Often, I suspect, this nastiness occurs because the medium offers discussants personal distance or anonymity of a sort that other venues do not. If you insult your colleagues at a faculty meeting or in the hallway of your office building, then even if they do not retaliate immediately, they may await an apt occasion to pay you back in kind, perhaps with interest. In face-to-face settings, a certain amount of common courtesy suggests itself as sensible even to the nastiest sorts of people, if only to save themselves grief at pay-back time. On many Web sites, however, comments are allowed from one and all, and many of those who post comments do so while identifying themselves, if at all, only by Internet nicknames or enigmatic icons. The marginal cost of posting an insult for all the world to see is negligible, and the risk of serious personal retribution is virtually nil, especially for persons who have no established reputation to protect in the first place, so nothing impedes a person who is given to making spiteful remarks and dispensing personal insults.
I place an article of some sort on the Web perhaps every two or three weeks, on average, and many of them are later linked to or reposted at other Web sites where comments are invited. Over the years, I have been called nearly every insulting name imaginable by those who post comments on my articles. Perhaps the most popular insult is"idiot," although various synonyms also make a strong showing. The more vulgar writers declare me to be an"a**hole," a"s**thead," and so forth―if you are a man, just think back to your high school locker room for the rest of the inventory.

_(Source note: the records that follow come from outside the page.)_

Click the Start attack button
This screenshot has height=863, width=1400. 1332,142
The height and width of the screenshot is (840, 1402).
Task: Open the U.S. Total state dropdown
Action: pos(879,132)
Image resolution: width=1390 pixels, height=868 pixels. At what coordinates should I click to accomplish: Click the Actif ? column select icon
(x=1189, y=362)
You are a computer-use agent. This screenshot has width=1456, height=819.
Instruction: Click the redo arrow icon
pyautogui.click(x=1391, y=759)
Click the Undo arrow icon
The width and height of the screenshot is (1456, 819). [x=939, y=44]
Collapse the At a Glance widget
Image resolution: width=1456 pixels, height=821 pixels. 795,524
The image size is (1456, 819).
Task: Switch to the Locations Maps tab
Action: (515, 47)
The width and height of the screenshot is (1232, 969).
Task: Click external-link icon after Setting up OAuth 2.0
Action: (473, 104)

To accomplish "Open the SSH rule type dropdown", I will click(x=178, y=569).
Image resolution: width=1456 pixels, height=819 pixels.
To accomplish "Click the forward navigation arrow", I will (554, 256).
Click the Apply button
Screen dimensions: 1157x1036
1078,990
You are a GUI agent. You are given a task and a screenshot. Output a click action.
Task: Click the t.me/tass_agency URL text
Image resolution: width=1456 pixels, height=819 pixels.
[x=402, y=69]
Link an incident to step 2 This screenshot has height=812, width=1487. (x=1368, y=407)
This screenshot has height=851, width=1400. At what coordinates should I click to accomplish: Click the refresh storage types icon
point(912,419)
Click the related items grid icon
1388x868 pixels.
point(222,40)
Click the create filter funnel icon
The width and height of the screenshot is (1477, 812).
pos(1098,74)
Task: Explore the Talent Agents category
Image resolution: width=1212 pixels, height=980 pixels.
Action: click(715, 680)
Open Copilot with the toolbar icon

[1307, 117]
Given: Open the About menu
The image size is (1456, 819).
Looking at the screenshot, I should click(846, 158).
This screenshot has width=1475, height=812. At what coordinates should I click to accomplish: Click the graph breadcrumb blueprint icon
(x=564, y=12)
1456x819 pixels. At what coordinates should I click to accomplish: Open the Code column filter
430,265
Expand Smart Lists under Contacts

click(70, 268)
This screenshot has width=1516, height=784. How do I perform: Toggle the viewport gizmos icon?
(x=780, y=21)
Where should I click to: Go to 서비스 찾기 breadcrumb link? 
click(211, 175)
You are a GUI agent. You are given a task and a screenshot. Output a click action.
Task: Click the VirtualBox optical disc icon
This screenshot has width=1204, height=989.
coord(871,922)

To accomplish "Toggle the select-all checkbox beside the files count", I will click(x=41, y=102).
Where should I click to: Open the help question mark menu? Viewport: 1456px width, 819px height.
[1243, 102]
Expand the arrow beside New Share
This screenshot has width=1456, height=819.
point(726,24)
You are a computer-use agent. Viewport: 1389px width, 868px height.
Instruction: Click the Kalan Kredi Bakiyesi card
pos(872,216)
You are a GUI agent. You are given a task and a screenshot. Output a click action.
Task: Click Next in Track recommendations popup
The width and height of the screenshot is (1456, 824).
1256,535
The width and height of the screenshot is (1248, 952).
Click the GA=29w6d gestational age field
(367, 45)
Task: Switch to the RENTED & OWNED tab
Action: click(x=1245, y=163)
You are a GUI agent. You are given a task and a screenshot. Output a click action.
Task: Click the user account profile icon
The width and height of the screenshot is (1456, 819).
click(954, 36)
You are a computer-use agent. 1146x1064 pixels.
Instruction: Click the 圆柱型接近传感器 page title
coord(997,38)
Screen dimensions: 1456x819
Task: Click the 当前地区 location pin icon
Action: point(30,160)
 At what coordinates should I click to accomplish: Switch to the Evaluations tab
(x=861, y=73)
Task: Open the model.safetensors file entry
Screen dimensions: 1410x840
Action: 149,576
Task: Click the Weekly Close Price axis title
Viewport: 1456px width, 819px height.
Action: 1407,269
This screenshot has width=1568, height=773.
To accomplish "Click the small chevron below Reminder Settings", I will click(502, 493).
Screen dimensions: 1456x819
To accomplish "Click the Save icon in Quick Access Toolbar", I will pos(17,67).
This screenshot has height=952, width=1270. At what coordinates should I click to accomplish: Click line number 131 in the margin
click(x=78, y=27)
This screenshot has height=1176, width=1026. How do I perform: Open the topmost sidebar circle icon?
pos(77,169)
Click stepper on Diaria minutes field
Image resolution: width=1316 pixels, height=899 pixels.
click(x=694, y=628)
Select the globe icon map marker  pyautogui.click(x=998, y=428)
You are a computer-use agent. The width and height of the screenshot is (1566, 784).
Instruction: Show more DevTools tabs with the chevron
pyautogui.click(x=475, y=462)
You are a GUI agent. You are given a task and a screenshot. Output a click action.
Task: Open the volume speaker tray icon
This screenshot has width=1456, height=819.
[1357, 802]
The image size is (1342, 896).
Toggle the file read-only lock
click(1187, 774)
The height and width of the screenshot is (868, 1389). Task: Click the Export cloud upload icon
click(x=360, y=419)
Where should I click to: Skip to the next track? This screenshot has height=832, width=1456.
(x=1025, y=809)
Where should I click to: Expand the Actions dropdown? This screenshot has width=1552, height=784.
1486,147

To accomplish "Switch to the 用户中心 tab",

For my views on war and the state, I am often described as a" coward," an"anti-American," or an"America hater"; I am said to lack"guts" and to be the sort of man who would stand by while his wife or daughter was raped or murdered―all this calumny being flung, mind you, by people who know virtually nothing about me.
Perhaps the most remarkable insults are those that dismiss me as a"socialist," a"liberal" (by which the insulter clearly has in mind a contemporary American left-liberal), or a"leftist." Strange to say, others describe me in contrast, often in a style more condescending than blatantly insulting, as a" conservative." Anyone who has the slightest acquaintance with me or my views will understand immediately how far off base both of these classes of ideological insult are―I have been a lifelong opponent of socialism, and I am certainly no conservative―but Internet insulters do not feel constrained to learn anything about a person before they fling an insult at him. The Web seems to attract a host of people who are densely ignorant and do not read or think carefully. They visit Web sites wearing a bandolier of personal affronts, and on the slightest provocation they shoot from the hip, content to let Allah sort out their rhetorical victims.
If a site is open to everybody, then nothing can be done about this nastiness unless someone manages the site and suppresses the viciousness. On sites such as Liberty & Power, where only authorized persons can make original posts, it might be possible to use moral suasion to keep the start-up discussion within civilized bounds. I appreciate, of course, that in certain metropolitan areas of this country an insulting style of discourse is as common as traffic congestion. Many of us, however, hail from elsewhere, and we have acquired the perhaps quaint idea that nastiness does not make a positive contribution to the process of learning from one another. On behalf of these others, I beseech those given to insults: mind your manners. If you do, you may even find that people will pay more attention to what you have to say.